**PROBLEM TO SOLVE**
Copy out the entries word for word, leaving images aside.

**DATA PROVIDED**

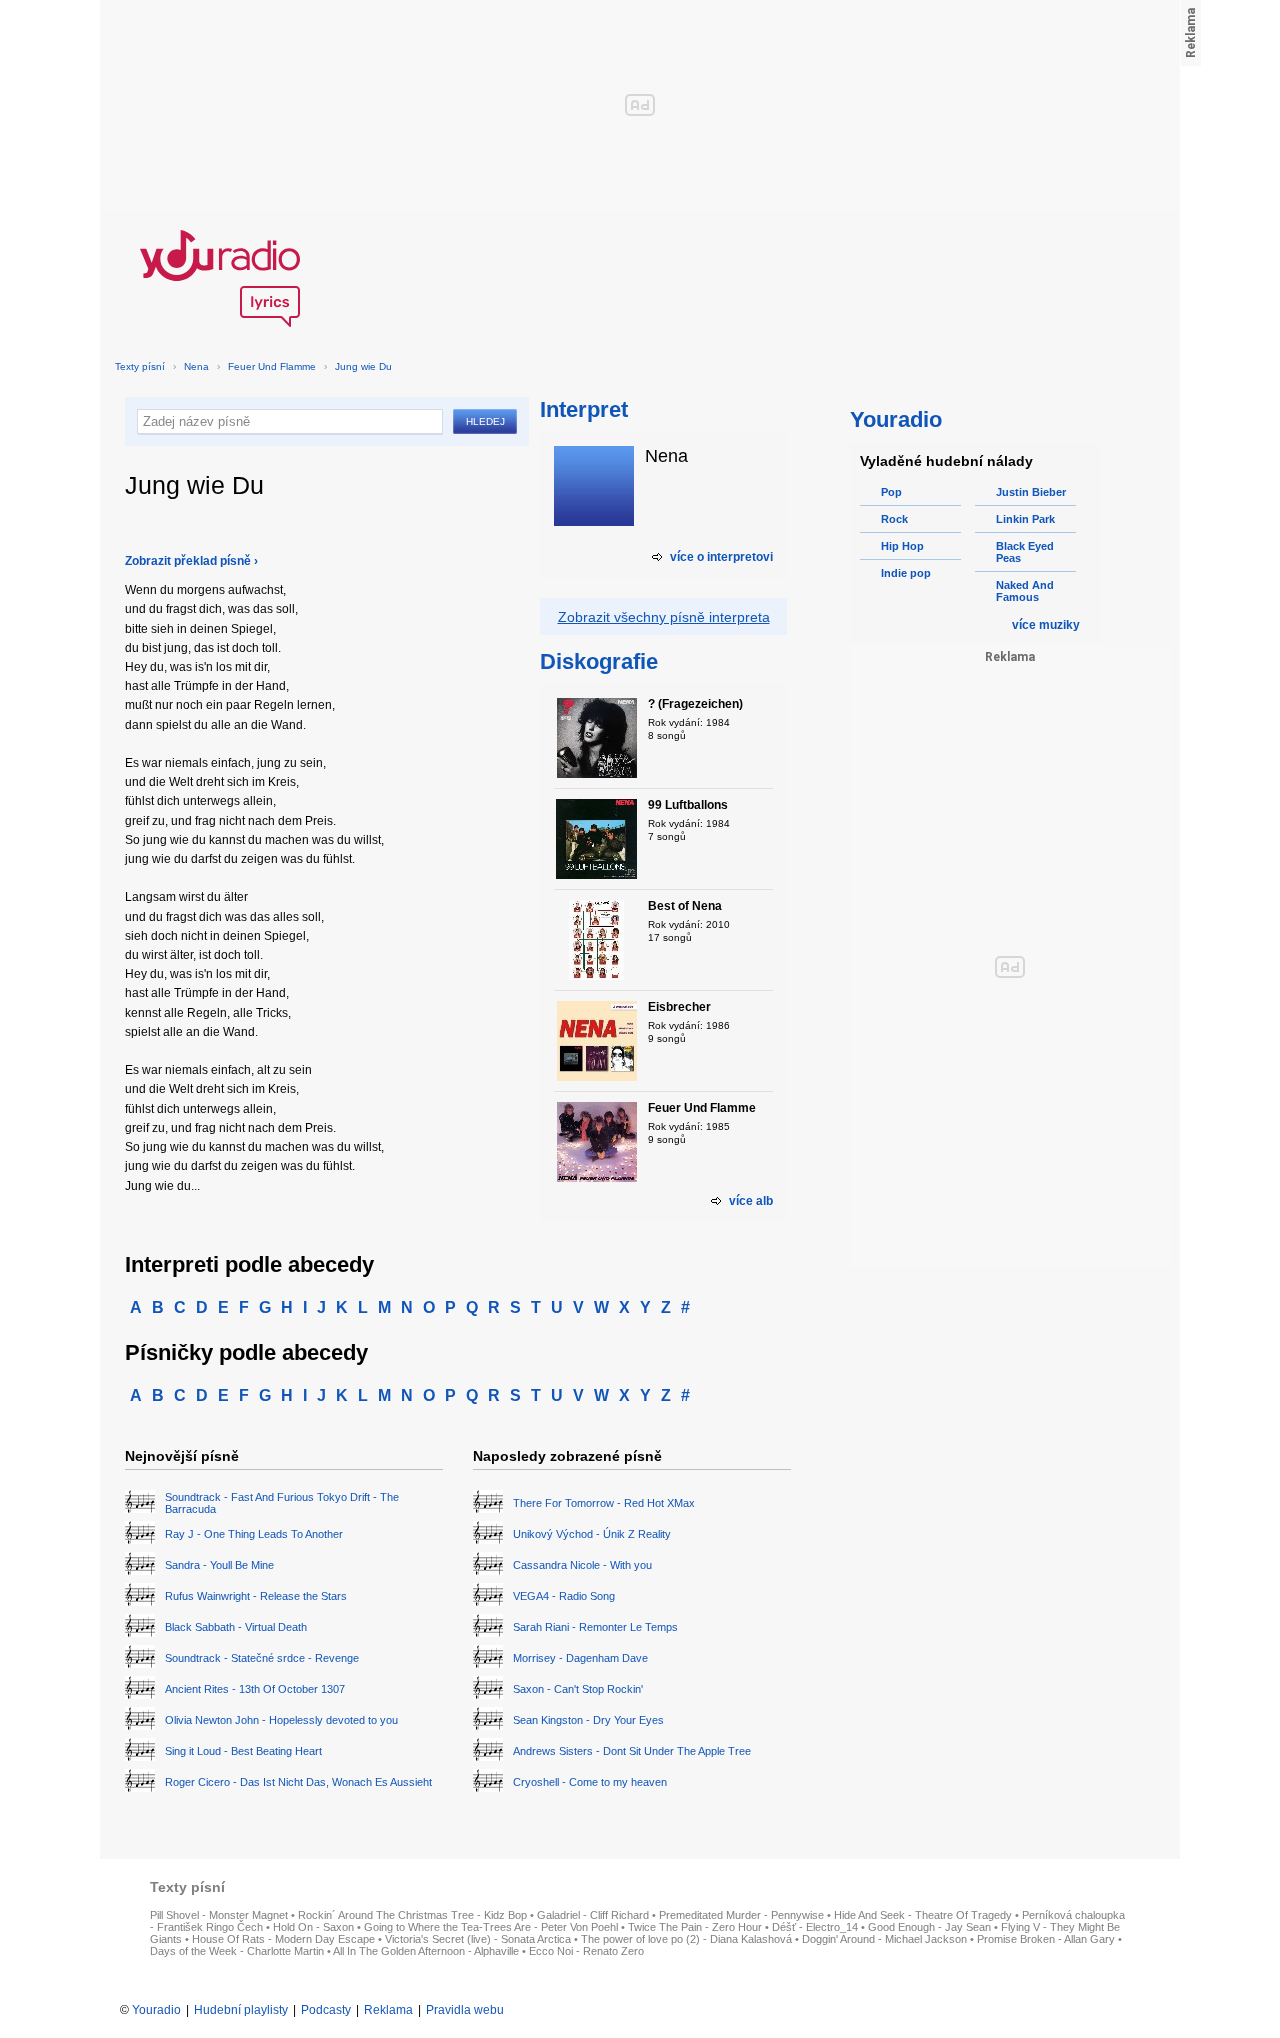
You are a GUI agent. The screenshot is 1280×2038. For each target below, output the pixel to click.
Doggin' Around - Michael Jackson (884, 1939)
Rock (894, 519)
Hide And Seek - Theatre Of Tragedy (923, 1915)
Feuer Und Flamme (272, 366)
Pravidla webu (465, 2010)
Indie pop (906, 573)
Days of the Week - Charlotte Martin (237, 1951)
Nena (196, 366)
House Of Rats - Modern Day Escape (283, 1939)
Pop (891, 492)
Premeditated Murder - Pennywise (741, 1915)
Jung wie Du (363, 366)
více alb (751, 1201)
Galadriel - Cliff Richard (593, 1915)
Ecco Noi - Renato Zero (586, 1951)
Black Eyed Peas (1025, 552)
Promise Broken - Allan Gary (1046, 1939)
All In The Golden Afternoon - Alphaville (426, 1951)
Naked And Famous (1025, 591)
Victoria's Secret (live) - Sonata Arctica (478, 1939)
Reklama (388, 2010)
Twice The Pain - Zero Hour (695, 1927)
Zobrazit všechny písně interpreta (664, 617)
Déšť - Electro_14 (815, 1927)
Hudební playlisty (241, 2010)
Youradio (156, 2010)
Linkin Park (1025, 519)
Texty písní (140, 366)
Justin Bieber (1031, 492)
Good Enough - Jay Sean (929, 1927)
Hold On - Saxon (313, 1927)
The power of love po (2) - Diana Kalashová (686, 1939)
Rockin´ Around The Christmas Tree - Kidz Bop (412, 1915)
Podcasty (326, 2010)
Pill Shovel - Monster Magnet (219, 1915)
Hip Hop (902, 546)
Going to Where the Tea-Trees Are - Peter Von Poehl (491, 1927)
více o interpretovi (721, 557)
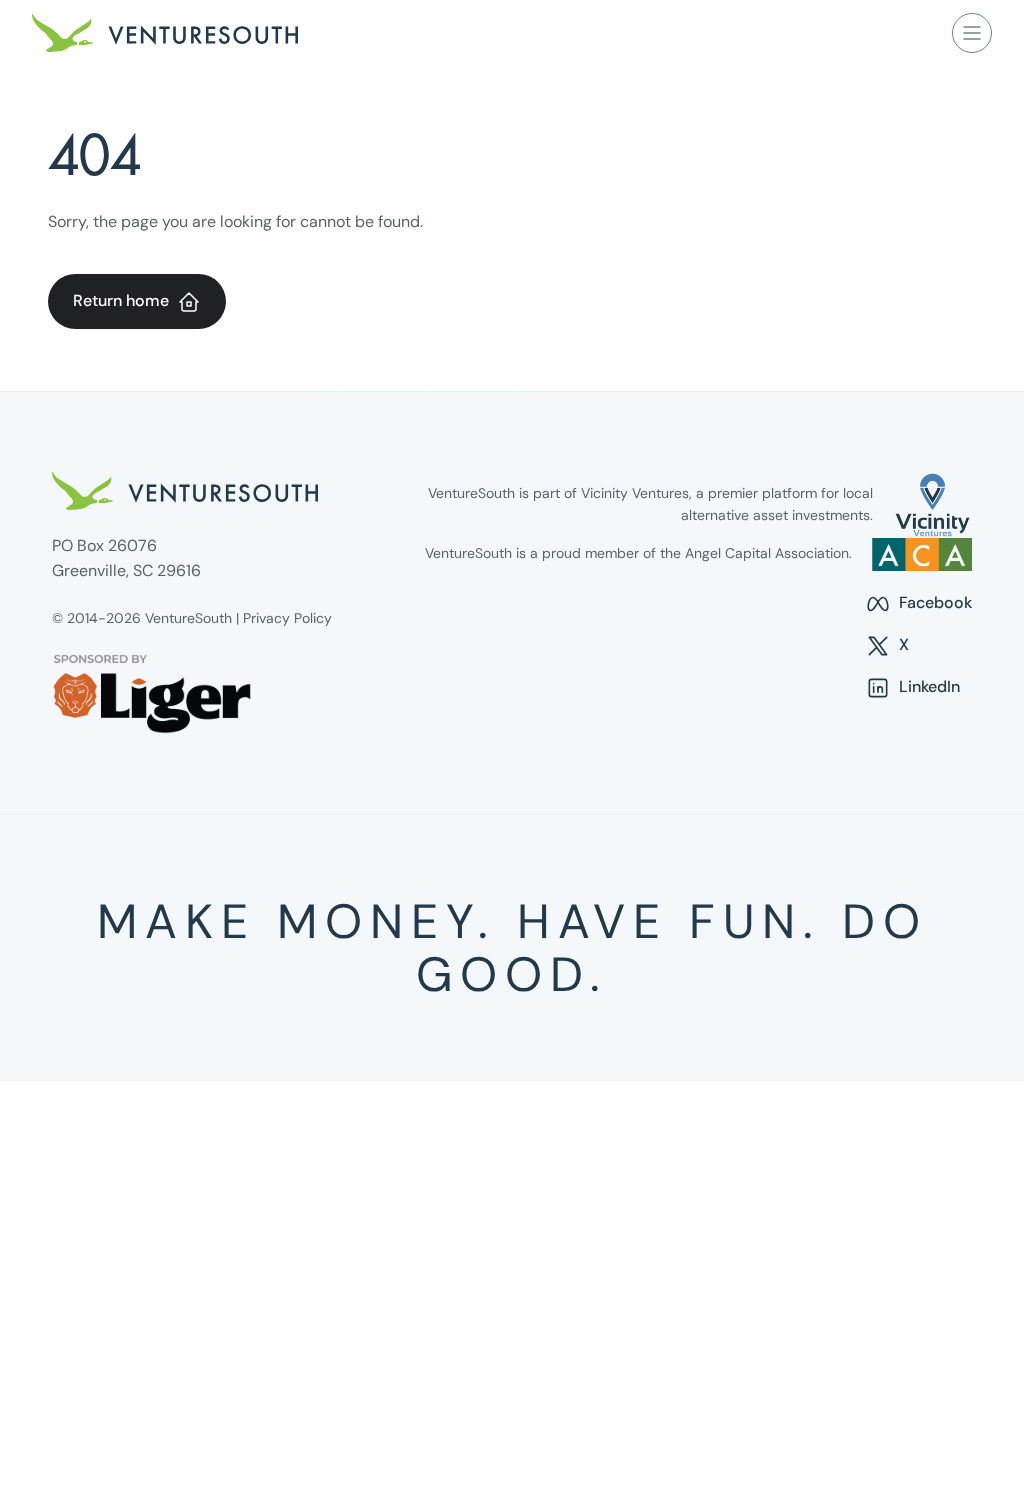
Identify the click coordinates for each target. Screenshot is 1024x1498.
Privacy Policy (287, 618)
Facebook (918, 604)
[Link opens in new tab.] (932, 505)
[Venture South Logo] (165, 33)
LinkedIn (912, 688)
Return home (121, 300)
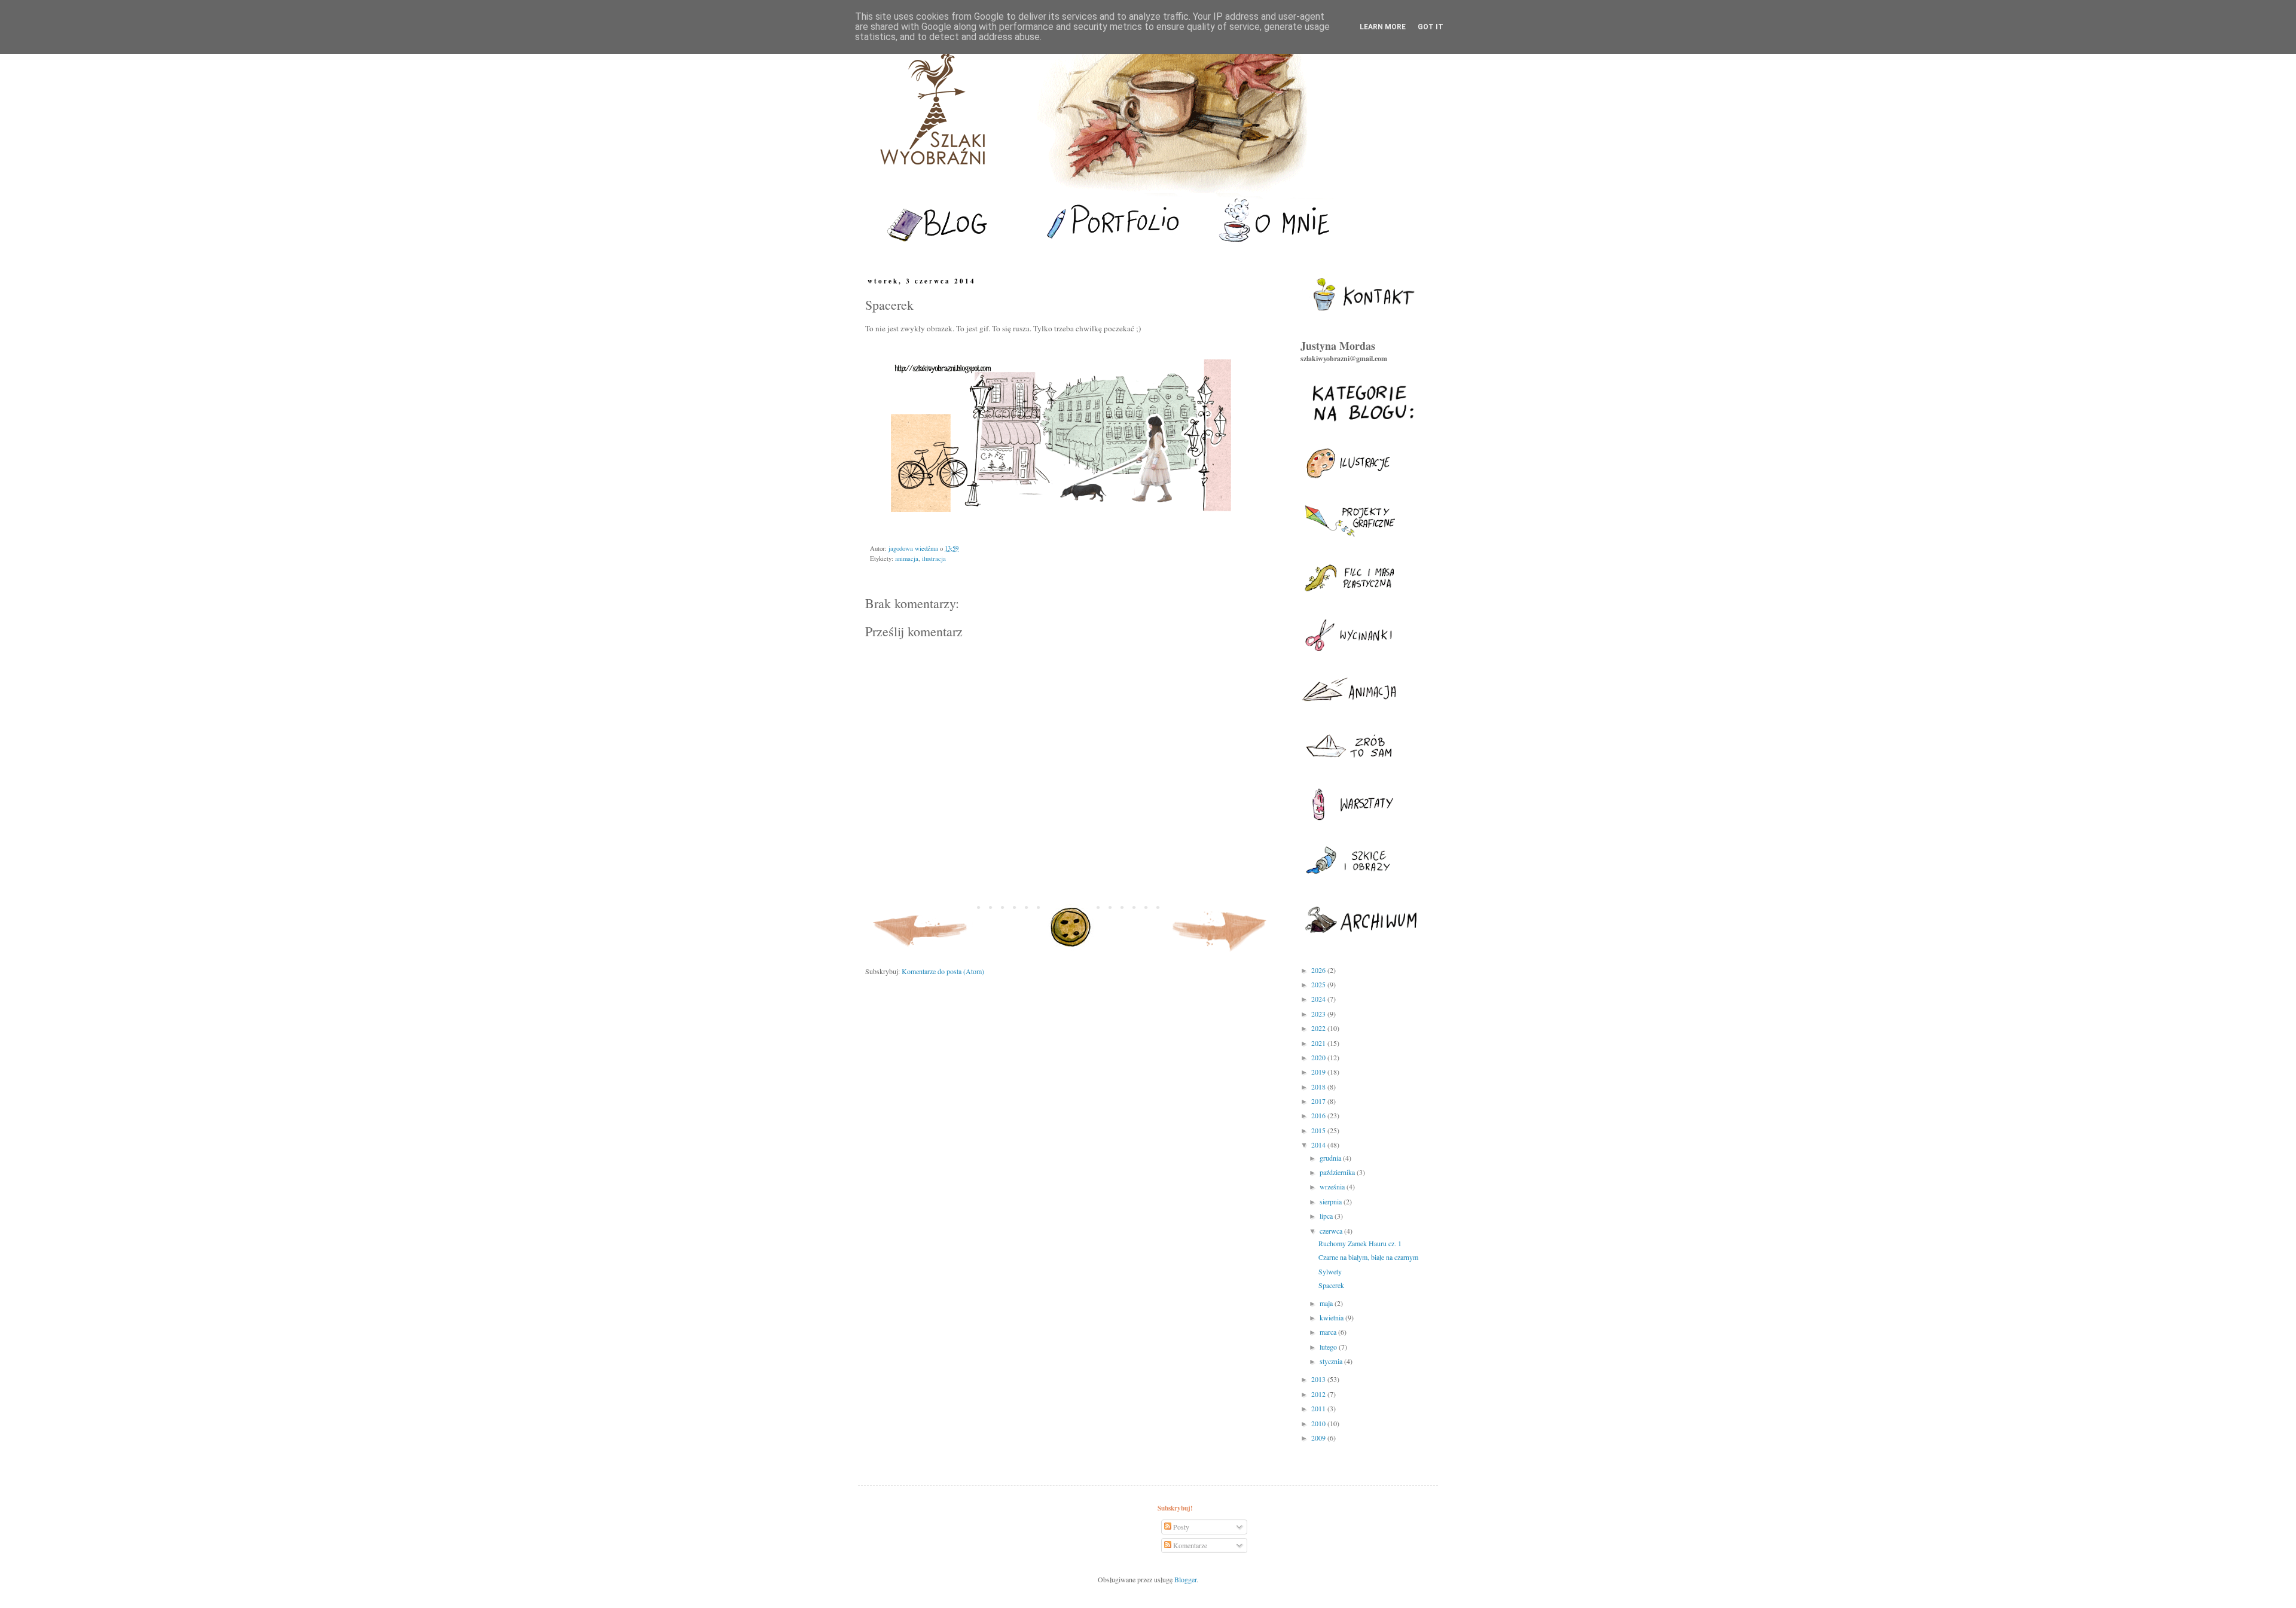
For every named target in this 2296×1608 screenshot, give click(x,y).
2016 (1319, 1115)
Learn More (1383, 27)
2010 (1319, 1423)
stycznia (1332, 1361)
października (1338, 1172)
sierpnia (1332, 1201)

**RESULT OF THE TASK**
You are a GUI agent. The screenshot is 1280×2038. For each target below, output the pixel to click.
Doggin' Around - Michael Jackson (884, 1939)
Rock (894, 519)
Hide And Seek - Theatre Of Tragedy (923, 1915)
Feuer Und Flamme (272, 366)
Pravidla webu (465, 2010)
Indie pop (906, 573)
Days of the Week - Charlotte Martin (237, 1951)
Nena (196, 366)
House Of Rats - Modern Day Escape (283, 1939)
Pop (891, 492)
Premeditated Murder - Pennywise (741, 1915)
Jung wie Du (363, 366)
více alb (751, 1201)
Galadriel - Cliff Richard (593, 1915)
Ecco Noi - Renato Zero (586, 1951)
Black Eyed Peas (1025, 552)
Promise Broken - Allan Gary (1046, 1939)
All In The Golden Afternoon - Alphaville (426, 1951)
Naked And Famous (1025, 591)
Victoria's Secret (live) - Sonata Arctica (478, 1939)
Reklama (388, 2010)
Twice The Pain - Zero Hour (695, 1927)
Zobrazit všechny písně interpreta (664, 617)
Déšť - Electro_14 (815, 1927)
Hudební playlisty (241, 2010)
Youradio (156, 2010)
Linkin Park (1025, 519)
Texty písní (140, 366)
Justin Bieber (1031, 492)
Good Enough - Jay Sean (929, 1927)
Hold On - Saxon (313, 1927)
The power of love po (2) - Diana Kalashová (686, 1939)
Rockin´ Around The Christmas Tree - Kidz Bop (412, 1915)
Podcasty (326, 2010)
Pill Shovel - Monster Magnet (219, 1915)
Hip Hop (902, 546)
Going to Where the Tea-Trees Are - Peter Von Poehl (491, 1927)
více o interpretovi (721, 557)
Identify the click coordinates for each target. Screenshot is 1024x1498.
Privacy Policy (287, 618)
Facebook (918, 604)
[Link opens in new tab.] (932, 505)
[Venture South Logo] (165, 33)
LinkedIn (912, 688)
Return home (121, 300)
For every named target in this 2296×1608 screenshot, give click(x,y).
2016 (1319, 1115)
Learn More (1383, 27)
2010 (1319, 1423)
stycznia (1332, 1361)
października (1338, 1172)
sierpnia (1332, 1201)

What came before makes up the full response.